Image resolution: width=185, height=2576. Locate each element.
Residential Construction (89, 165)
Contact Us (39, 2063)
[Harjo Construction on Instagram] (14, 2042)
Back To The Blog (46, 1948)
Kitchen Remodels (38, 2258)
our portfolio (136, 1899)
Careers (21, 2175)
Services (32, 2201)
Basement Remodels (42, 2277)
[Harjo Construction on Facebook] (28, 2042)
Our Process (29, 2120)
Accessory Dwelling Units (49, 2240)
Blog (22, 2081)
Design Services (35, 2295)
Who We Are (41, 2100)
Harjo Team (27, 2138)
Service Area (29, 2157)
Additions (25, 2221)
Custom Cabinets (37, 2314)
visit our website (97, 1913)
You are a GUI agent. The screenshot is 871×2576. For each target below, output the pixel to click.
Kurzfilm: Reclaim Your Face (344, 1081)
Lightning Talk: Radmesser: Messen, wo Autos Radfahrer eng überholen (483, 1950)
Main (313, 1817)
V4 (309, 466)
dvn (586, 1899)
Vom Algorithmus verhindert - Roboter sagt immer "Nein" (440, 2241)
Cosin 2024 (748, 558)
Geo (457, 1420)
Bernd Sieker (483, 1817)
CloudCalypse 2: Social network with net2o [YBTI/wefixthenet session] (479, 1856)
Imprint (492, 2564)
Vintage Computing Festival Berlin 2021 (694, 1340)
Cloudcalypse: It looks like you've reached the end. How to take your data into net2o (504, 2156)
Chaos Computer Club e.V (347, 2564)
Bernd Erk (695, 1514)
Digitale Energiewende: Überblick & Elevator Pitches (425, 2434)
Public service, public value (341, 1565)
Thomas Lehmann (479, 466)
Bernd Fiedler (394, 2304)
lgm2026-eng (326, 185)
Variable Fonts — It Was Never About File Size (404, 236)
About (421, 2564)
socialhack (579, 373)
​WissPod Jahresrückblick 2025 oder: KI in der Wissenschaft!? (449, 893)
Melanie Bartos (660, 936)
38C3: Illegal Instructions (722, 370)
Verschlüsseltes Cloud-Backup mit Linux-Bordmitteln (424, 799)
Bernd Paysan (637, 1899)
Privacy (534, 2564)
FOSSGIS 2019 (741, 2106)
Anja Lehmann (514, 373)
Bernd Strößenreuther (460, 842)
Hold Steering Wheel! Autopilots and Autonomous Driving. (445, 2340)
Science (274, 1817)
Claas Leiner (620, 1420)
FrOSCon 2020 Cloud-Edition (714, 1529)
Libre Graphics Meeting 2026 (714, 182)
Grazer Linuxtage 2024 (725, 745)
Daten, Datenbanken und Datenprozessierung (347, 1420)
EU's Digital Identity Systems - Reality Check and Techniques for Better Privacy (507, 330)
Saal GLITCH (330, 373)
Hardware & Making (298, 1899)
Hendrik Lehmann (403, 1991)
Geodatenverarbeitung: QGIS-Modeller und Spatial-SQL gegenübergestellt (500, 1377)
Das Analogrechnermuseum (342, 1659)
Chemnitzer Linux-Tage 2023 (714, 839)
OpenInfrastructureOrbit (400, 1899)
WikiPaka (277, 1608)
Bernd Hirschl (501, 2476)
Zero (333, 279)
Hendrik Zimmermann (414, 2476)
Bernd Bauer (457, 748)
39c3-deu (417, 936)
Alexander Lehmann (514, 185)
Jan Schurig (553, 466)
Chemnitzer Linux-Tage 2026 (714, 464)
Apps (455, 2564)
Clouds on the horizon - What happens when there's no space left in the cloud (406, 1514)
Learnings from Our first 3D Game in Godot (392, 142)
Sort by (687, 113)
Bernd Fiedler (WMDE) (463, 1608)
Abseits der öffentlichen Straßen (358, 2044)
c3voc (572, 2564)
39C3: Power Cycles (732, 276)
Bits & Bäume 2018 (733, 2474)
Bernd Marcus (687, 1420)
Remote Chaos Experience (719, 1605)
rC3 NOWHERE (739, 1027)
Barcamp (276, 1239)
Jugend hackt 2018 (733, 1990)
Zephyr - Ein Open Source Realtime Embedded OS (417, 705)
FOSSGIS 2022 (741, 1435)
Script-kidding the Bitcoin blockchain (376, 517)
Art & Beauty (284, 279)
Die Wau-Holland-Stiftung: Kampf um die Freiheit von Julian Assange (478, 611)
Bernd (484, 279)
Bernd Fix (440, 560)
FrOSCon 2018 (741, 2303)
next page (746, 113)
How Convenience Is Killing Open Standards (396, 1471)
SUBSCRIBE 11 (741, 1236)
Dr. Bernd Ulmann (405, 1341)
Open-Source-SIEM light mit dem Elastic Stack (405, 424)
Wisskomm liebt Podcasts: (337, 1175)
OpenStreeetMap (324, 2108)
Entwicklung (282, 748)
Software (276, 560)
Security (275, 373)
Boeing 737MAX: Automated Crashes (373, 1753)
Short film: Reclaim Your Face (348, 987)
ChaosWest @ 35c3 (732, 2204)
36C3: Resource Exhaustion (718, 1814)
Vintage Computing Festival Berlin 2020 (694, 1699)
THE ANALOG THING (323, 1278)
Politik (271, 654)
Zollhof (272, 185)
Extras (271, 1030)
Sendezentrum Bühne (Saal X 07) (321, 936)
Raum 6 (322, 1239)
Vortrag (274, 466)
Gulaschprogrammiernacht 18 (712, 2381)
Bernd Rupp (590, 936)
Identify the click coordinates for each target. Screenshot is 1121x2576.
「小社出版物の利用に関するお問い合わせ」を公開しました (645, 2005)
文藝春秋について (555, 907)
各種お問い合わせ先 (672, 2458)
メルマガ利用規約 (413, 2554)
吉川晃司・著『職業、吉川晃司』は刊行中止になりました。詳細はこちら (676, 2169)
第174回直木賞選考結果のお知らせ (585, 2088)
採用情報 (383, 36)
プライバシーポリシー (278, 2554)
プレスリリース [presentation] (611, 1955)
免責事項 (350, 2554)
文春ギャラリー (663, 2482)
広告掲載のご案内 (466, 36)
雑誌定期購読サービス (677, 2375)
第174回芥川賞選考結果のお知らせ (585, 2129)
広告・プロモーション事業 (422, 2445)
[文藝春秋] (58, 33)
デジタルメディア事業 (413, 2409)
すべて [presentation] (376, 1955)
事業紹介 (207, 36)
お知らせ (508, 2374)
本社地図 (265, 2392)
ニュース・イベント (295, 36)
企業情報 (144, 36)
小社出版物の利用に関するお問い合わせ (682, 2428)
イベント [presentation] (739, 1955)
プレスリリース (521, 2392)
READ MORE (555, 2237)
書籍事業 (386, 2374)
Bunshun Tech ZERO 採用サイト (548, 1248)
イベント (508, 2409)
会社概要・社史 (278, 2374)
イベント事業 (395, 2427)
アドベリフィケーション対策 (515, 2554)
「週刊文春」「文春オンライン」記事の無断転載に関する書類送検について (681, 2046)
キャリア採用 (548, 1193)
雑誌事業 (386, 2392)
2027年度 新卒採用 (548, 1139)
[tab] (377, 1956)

* _PROBLEM STATEMENT_:
Having read the entries, repeat them all exactly.

* _REPLY TO THE TASK_:
Image resolution: width=185, height=2576. Locate each element.
Residential Construction (89, 165)
Contact Us (39, 2063)
[Harjo Construction on Instagram] (14, 2042)
Back To The Blog (46, 1948)
Kitchen Remodels (38, 2258)
our portfolio (136, 1899)
Careers (21, 2175)
Services (32, 2201)
Basement Remodels (42, 2277)
[Harjo Construction on Facebook] (28, 2042)
Our Process (29, 2120)
Accessory Dwelling Units (49, 2240)
Blog (22, 2081)
Design Services (35, 2295)
Who We Are (41, 2100)
Harjo Team (27, 2138)
Service Area (29, 2157)
Additions (25, 2221)
Custom Cabinets (37, 2314)
visit our website (97, 1913)
You are a GUI agent. The screenshot is 871×2576. For each target below, output the pixel to click.
Kurzfilm: Reclaim Your Face (344, 1081)
Lightning Talk: Radmesser: Messen, wo Autos Radfahrer eng überholen (483, 1950)
Main (313, 1817)
V4 (309, 466)
dvn (586, 1899)
Vom Algorithmus verhindert - Roboter sagt immer "Nein" (440, 2241)
Cosin 2024 (748, 558)
Geo (457, 1420)
Bernd Sieker (483, 1817)
CloudCalypse 2: Social network with net2o [YBTI/wefixthenet session] (479, 1856)
Imprint (492, 2564)
Vintage Computing Festival Berlin 2021 (694, 1340)
Cloudcalypse: It looks like you've reached the end. How to take your data into net2o (504, 2156)
Chaos Computer Club e.V (347, 2564)
Bernd Erk (695, 1514)
Digitale Energiewende: Überblick & Elevator Pitches (425, 2434)
Public service, public value (341, 1565)
Thomas Lehmann (479, 466)
Bernd Fiedler (394, 2304)
lgm2026-eng (326, 185)
Variable Fonts — It Was Never About File Size (404, 236)
About (421, 2564)
socialhack (579, 373)
​WissPod Jahresrückblick 2025 oder: KI in der Wissenschaft!? (449, 893)
Melanie Bartos (660, 936)
38C3: Illegal Instructions (722, 370)
Verschlüsseltes Cloud-Backup mit Linux-Bordmitteln (424, 799)
Bernd Paysan (637, 1899)
Privacy (534, 2564)
FOSSGIS 2019 (741, 2106)
Anja Lehmann (514, 373)
Bernd Strößenreuther (460, 842)
Hold Steering Wheel! Autopilots and Autonomous Driving. (445, 2340)
Science (274, 1817)
Claas Leiner (620, 1420)
FrOSCon 2020 Cloud-Edition (714, 1529)
Libre Graphics Meeting 2026 (714, 182)
Grazer Linuxtage 2024 (725, 745)
Daten, Datenbanken und Datenprozessierung (347, 1420)
EU's Digital Identity Systems - Reality Check and Techniques for Better Privacy (507, 330)
Saal GLITCH (330, 373)
Hardware & Making (298, 1899)
Hendrik Lehmann (403, 1991)
Geodatenverarbeitung: QGIS-Modeller und Spatial-SQL gegenübergestellt (500, 1377)
Das Analogrechnermuseum (342, 1659)
Chemnitzer Linux-Tage 2023 (714, 839)
OpenInfrastructureOrbit (400, 1899)
WikiPaka (277, 1608)
Bernd Hirschl (501, 2476)
Zero (333, 279)
Hendrik Zimmermann (414, 2476)
Bernd Bauer (457, 748)
39c3-deu (417, 936)
Alexander Lehmann (514, 185)
Jan Schurig (553, 466)
Chemnitzer Linux-Tage 2026 (714, 464)
Apps (455, 2564)
Clouds on the horizon - What happens when there's no space left in the cloud (406, 1514)
Learnings from Our first 3D Game in Godot (392, 142)
Sort by (687, 113)
Bernd Fiedler (WMDE) (463, 1608)
Abseits der öffentlichen Straßen (358, 2044)
c3voc (572, 2564)
39C3: Power Cycles (732, 276)
Bits & Bäume 2018 (733, 2474)
Bernd Marcus (687, 1420)
Remote Chaos Experience (719, 1605)
rC3 NOWHERE (739, 1027)
Barcamp (276, 1239)
Jugend hackt 2018 (733, 1990)
Zephyr - Ein Open Source Realtime Embedded OS (417, 705)
FOSSGIS 2022 (741, 1435)
Script-kidding the Bitcoin blockchain (376, 517)
Art & Beauty (284, 279)
Die Wau-Holland-Stiftung: Kampf um die Freiheit von Julian Assange (478, 611)
Bernd (484, 279)
Bernd Fix (440, 560)
FrOSCon 2018 (741, 2303)
next page (746, 113)
How Convenience Is Killing Open Standards (396, 1471)
SUBSCRIBE 11 (741, 1236)
Dr. Bernd Ulmann (405, 1341)
Open-Source-SIEM light mit dem Elastic Stack (405, 424)
Wisskomm liebt Podcasts: (337, 1175)
OpenStreeetMap (324, 2108)
Entwicklung (282, 748)
Software (276, 560)
Security (275, 373)
Boeing 737MAX: Automated Crashes (373, 1753)
Short film: Reclaim Your Face (348, 987)
ChaosWest @ 35c3 (732, 2204)
36C3: Resource Exhaustion (718, 1814)
Vintage Computing Festival Berlin 2020 (694, 1699)
THE ANALOG THING (323, 1278)
Politik (271, 654)
Zollhof (272, 185)
Extras (271, 1030)
Sendezentrum Bühne (Saal X 07) (321, 936)
Raum 6 (322, 1239)
Vortrag (274, 466)
Gulaschprogrammiernacht 18 (712, 2381)
Bernd Rupp (590, 936)
Identify the click coordinates for each target. Screenshot is 1121x2576.
「小社出版物の利用に関するお問い合わせ」を公開しました (645, 2005)
文藝春秋について (555, 907)
各種お問い合わせ先 (672, 2458)
メルマガ利用規約 (413, 2554)
吉川晃司・著『職業、吉川晃司』は刊行中止になりました。詳細はこちら (676, 2169)
第174回直木賞選考結果のお知らせ (585, 2088)
採用情報 (383, 36)
プライバシーポリシー (278, 2554)
プレスリリース [presentation] (611, 1955)
免責事項 (350, 2554)
文春ギャラリー (663, 2482)
広告掲載のご案内 (466, 36)
雑誌定期購読サービス (677, 2375)
第174回芥川賞選考結果のお知らせ (585, 2129)
広告・プロモーション事業 (422, 2445)
[文藝春秋] (58, 33)
デジタルメディア事業 (413, 2409)
すべて [presentation] (376, 1955)
事業紹介 (207, 36)
お知らせ (508, 2374)
本社地図 (265, 2392)
ニュース・イベント (295, 36)
企業情報 (144, 36)
小社出版物の利用に関するお問い合わせ (682, 2428)
イベント [presentation] (739, 1955)
プレスリリース (521, 2392)
READ MORE (555, 2237)
書籍事業 (386, 2374)
Bunshun Tech ZERO 採用サイト (548, 1248)
イベント (508, 2409)
会社概要・社史 (278, 2374)
イベント事業 (395, 2427)
アドベリフィケーション対策 (515, 2554)
「週刊文春」「文春オンライン」記事の無断転載に関する書類送検について (681, 2046)
キャリア採用 (548, 1193)
雑誌事業 (386, 2392)
2027年度 新卒採用 (548, 1139)
[tab] (377, 1956)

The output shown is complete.